Today, I threw a suitcase into my trashcan. I bought it in Michigan one Christmas as the one suitcase I owned was in the Middle East. When I flew home to Michigan from Philly, I had all of my clothes wrapped up in a red laundry bag which I didn't know I owned. I bought the bag with my parents in some big box store and used it very rarely until this past August. It was then that I flew overseas for the first time. I went four more times after that, each time carrying this bag.
Last Friday, stopping at my last hotel before flying home, the wheel broke off. It was dead. So today, I emptied out the loose change, stripped off the metal for recycling, and tore off the "Sonoma" tag for posterity and tossed out the trash.
Trash is something that was very, very useful. Through usefulness, the now-trash becomes sentimental in the way that you expect it to be there. I would open my downstairs closet and without having to really identify the thing as my suitcase, I would grab it out and start packing. Sure I will get another suitcase, but I'll remember the one I used up.

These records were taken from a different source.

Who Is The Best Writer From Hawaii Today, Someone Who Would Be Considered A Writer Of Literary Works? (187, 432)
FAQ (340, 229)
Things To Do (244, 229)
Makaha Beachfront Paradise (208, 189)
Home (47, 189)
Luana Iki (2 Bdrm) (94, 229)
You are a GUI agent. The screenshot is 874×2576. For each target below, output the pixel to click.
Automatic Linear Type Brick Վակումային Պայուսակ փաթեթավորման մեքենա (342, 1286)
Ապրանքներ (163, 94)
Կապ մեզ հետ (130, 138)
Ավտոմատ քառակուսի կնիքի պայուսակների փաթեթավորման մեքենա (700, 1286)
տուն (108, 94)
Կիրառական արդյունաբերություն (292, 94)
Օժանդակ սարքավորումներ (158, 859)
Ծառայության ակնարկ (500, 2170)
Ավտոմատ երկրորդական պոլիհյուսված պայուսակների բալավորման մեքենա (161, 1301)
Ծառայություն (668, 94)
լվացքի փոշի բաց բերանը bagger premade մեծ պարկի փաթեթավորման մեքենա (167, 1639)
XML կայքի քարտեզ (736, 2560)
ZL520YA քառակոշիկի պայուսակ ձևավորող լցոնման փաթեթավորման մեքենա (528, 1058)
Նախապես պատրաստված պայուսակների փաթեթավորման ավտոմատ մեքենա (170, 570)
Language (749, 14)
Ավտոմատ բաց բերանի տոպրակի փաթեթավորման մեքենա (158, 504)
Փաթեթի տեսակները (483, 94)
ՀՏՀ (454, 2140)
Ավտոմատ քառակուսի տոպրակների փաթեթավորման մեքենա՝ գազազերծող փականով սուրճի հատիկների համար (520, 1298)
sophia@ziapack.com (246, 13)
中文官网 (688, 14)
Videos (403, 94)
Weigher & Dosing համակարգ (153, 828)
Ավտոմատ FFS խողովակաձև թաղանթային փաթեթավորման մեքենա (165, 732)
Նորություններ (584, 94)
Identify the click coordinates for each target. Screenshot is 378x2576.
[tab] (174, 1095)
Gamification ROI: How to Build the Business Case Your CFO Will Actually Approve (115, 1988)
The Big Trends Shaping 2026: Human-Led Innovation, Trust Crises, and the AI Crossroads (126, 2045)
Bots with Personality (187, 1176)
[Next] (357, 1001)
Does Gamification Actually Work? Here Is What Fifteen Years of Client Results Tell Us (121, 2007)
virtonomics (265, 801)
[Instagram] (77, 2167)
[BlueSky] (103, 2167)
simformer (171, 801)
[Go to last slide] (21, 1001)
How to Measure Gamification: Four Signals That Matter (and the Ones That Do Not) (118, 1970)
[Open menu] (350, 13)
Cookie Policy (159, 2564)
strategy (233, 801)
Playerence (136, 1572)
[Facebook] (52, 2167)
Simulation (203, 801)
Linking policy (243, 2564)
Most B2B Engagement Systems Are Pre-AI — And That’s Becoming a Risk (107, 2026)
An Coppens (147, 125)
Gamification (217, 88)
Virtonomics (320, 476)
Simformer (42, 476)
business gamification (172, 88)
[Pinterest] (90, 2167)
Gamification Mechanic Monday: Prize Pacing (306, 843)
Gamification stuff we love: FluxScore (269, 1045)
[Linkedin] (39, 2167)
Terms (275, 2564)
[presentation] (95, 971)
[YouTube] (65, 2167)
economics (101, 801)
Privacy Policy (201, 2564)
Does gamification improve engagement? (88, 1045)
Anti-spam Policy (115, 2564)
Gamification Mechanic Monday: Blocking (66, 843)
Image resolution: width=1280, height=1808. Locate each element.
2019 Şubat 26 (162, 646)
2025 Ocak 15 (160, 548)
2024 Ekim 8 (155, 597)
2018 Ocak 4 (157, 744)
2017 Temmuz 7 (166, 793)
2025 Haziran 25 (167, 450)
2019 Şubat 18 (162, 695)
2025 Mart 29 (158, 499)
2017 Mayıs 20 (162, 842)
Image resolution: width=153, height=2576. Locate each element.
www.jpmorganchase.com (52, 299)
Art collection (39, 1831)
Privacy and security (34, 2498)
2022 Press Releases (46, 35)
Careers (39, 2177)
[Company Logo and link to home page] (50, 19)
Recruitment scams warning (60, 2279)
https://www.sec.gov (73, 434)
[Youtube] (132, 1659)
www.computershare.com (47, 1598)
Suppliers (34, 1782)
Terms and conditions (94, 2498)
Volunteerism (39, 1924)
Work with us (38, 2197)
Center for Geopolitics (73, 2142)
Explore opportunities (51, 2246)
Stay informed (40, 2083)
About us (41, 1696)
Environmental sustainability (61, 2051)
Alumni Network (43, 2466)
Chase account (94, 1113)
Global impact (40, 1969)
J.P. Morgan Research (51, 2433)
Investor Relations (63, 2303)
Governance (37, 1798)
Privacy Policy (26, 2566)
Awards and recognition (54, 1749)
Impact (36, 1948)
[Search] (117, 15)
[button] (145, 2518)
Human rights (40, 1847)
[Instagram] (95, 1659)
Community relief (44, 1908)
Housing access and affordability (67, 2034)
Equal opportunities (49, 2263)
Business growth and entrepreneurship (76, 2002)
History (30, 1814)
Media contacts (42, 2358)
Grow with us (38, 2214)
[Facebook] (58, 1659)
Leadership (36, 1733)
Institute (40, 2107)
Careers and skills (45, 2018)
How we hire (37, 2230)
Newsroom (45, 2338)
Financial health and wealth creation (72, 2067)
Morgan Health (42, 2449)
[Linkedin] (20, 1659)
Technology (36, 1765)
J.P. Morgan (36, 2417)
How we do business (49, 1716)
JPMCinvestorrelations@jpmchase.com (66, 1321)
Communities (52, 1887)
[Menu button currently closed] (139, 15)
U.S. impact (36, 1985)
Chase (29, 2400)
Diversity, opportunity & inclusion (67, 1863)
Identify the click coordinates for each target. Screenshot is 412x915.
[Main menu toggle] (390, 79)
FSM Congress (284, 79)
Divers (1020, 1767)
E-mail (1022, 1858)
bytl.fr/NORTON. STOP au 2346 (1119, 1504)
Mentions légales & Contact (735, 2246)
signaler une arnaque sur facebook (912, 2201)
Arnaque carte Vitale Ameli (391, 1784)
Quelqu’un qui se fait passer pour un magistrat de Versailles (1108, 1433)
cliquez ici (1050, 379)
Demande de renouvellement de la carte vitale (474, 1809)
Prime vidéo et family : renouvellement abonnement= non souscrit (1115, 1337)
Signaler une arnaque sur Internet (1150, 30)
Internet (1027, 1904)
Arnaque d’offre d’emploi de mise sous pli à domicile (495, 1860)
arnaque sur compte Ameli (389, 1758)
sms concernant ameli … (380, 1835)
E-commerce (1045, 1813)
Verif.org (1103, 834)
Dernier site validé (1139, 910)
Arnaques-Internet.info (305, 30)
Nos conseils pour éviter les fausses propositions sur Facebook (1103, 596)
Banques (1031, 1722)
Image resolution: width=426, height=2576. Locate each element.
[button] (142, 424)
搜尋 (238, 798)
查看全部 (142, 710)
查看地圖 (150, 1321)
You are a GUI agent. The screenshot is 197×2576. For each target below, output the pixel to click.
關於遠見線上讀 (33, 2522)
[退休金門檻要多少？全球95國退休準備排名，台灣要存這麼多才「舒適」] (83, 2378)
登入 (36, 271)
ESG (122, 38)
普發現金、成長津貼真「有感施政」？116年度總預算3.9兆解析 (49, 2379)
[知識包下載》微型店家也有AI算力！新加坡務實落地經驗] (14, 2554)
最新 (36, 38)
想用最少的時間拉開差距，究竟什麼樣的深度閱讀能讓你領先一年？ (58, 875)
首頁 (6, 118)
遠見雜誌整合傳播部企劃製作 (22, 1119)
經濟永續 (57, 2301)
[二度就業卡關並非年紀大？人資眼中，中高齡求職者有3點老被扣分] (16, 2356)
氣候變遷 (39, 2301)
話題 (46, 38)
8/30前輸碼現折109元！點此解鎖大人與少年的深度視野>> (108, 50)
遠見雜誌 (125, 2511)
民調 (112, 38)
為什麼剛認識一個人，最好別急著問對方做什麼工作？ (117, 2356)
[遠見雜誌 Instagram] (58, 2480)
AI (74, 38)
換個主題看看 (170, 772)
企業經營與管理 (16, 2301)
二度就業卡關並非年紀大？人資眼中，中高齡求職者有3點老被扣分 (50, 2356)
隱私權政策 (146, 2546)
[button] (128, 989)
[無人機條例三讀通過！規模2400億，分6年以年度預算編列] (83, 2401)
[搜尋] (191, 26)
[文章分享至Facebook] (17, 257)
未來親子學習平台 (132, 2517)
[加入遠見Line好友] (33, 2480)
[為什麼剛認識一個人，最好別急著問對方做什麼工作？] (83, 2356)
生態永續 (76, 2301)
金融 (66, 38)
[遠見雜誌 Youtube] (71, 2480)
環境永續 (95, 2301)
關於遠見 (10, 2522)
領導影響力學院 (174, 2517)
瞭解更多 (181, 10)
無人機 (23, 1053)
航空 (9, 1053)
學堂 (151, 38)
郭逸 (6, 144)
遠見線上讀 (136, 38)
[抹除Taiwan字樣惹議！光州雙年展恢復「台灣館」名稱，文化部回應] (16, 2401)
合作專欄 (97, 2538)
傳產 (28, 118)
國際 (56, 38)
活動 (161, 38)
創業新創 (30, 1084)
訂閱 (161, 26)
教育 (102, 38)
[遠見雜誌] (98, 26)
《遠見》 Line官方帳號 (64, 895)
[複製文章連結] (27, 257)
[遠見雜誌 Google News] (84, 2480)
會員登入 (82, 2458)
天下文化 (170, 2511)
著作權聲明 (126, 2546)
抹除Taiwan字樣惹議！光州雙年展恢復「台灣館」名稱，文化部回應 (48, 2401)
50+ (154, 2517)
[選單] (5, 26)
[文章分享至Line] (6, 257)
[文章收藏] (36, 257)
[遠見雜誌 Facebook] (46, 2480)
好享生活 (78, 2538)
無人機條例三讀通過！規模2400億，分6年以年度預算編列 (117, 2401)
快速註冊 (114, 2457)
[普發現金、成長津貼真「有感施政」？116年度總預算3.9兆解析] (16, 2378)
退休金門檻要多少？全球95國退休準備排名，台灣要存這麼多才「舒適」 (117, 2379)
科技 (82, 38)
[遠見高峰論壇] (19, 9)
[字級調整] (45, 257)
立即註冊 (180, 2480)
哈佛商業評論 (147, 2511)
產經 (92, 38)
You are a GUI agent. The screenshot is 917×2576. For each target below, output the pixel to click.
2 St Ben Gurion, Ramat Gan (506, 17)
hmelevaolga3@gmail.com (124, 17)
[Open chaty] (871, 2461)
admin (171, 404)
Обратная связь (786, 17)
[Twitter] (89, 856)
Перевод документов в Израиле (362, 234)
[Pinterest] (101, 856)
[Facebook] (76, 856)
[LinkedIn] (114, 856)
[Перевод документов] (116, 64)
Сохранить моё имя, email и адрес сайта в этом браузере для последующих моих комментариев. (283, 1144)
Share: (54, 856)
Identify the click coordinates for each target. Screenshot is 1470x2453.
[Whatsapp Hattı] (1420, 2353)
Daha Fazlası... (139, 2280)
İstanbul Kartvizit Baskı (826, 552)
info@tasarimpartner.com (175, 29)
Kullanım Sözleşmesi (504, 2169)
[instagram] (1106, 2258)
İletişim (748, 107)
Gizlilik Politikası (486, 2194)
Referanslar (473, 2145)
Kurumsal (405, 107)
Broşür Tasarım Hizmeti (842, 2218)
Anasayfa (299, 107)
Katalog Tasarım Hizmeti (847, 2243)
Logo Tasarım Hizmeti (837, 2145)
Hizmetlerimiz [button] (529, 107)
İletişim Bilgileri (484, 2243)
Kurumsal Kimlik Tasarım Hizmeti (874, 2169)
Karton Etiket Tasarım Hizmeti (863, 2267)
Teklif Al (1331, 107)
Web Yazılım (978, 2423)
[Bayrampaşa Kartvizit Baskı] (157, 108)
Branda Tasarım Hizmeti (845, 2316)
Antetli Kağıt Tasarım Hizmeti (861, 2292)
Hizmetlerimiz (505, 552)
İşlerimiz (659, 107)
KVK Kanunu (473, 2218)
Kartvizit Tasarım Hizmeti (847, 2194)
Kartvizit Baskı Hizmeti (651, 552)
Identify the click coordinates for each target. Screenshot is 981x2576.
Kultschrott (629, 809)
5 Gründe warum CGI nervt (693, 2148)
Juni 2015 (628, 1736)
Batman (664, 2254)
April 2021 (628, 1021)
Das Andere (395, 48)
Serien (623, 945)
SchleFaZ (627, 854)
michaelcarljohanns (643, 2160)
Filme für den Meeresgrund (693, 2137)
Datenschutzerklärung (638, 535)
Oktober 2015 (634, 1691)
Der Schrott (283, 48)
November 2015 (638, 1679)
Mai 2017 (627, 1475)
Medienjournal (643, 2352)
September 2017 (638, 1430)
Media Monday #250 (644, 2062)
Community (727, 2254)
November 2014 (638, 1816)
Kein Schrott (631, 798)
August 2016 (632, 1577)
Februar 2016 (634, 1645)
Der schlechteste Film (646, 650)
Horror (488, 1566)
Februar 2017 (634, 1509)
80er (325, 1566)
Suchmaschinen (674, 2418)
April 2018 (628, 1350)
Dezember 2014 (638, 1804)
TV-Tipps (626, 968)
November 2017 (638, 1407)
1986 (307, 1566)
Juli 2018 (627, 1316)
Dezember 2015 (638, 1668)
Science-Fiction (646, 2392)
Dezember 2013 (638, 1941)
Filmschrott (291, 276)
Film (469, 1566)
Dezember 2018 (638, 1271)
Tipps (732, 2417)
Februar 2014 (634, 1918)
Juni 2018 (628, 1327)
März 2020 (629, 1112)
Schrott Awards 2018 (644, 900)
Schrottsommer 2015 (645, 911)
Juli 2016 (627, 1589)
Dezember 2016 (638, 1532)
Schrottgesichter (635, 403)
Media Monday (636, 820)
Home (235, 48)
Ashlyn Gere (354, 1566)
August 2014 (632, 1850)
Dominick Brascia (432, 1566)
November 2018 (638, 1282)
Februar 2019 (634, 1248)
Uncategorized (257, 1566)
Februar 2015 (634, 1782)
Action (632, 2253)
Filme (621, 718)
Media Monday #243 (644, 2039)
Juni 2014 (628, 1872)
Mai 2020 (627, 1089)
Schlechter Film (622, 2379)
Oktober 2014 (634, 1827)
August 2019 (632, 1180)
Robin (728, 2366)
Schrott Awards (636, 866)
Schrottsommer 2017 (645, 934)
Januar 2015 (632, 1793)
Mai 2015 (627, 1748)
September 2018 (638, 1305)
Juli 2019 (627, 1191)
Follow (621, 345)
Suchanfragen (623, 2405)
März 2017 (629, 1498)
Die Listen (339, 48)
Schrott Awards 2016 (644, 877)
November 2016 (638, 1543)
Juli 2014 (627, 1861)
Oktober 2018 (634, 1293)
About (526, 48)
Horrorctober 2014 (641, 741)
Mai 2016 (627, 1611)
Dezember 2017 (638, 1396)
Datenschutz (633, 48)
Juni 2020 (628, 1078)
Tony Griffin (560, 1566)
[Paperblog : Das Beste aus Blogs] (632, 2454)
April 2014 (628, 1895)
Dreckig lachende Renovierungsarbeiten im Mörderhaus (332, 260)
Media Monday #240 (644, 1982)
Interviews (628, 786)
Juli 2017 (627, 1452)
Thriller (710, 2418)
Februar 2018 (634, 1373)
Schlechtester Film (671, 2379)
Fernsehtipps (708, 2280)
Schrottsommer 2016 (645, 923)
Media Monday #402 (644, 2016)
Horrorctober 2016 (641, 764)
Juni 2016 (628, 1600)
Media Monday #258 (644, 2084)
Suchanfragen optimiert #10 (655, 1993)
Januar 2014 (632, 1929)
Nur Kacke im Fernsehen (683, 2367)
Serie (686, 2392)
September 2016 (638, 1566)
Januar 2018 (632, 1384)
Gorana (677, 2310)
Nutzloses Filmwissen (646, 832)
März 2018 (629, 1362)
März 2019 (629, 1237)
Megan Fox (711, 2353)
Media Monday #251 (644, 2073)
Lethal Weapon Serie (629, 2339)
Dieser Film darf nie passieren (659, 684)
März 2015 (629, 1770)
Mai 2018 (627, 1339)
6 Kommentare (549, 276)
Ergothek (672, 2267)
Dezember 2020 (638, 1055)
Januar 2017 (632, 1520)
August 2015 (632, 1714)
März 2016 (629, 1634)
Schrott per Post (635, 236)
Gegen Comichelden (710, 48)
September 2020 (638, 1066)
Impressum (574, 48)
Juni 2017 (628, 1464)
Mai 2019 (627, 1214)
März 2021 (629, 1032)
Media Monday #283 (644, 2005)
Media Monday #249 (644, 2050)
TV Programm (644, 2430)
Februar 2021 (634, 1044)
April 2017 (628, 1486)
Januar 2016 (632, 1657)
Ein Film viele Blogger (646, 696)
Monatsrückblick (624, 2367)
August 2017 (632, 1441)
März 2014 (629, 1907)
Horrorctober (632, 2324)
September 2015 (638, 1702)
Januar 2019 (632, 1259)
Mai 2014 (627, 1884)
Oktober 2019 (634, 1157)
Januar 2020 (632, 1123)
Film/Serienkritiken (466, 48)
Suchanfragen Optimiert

In that vein, I just bought a car. My truck is parked to be used rarely, in an attempt to keep it from being trash. I drove that truck for the first time at the age of 15 to take my grandmother to a chemotherapy treatment. Illegal, but nobody else could possibly take her. It moved me and many friends to college. Hauled some couches and then eventually moved me to Philly. It moved me from house to house until finally I bought one of my own. Throughout that time, it took me back home to Michigan many times. The idea of it being trash someday is heartbreaking. I'll look at this new car, but I'll remember my truck.
My life is full of these things. A pair of boots I've had resoled four times now. My crepe pans and a hand mixer I use to make my crepes every time. Then there's the flip chair that my dad and I sewed up their first visit to my new life in Philly. I have every wallet I've ever carried, which, counting my current one, is only three. A little clock with a date engraved for the year 2020. I could go on naming most everything I own. These things all become more than just useful items, but memories in their own right.
Maybe I'm too sentimental. I certainly am given the nature of the mistakes I tend to make, which always revolves around something becoming trash far too early, if it ever should or could have become trash were I more thoughtful. But sometimes I don't make mistakes and the trash, like my suitcase, is inevitable. But it's still feels like something has been irrevocably lost.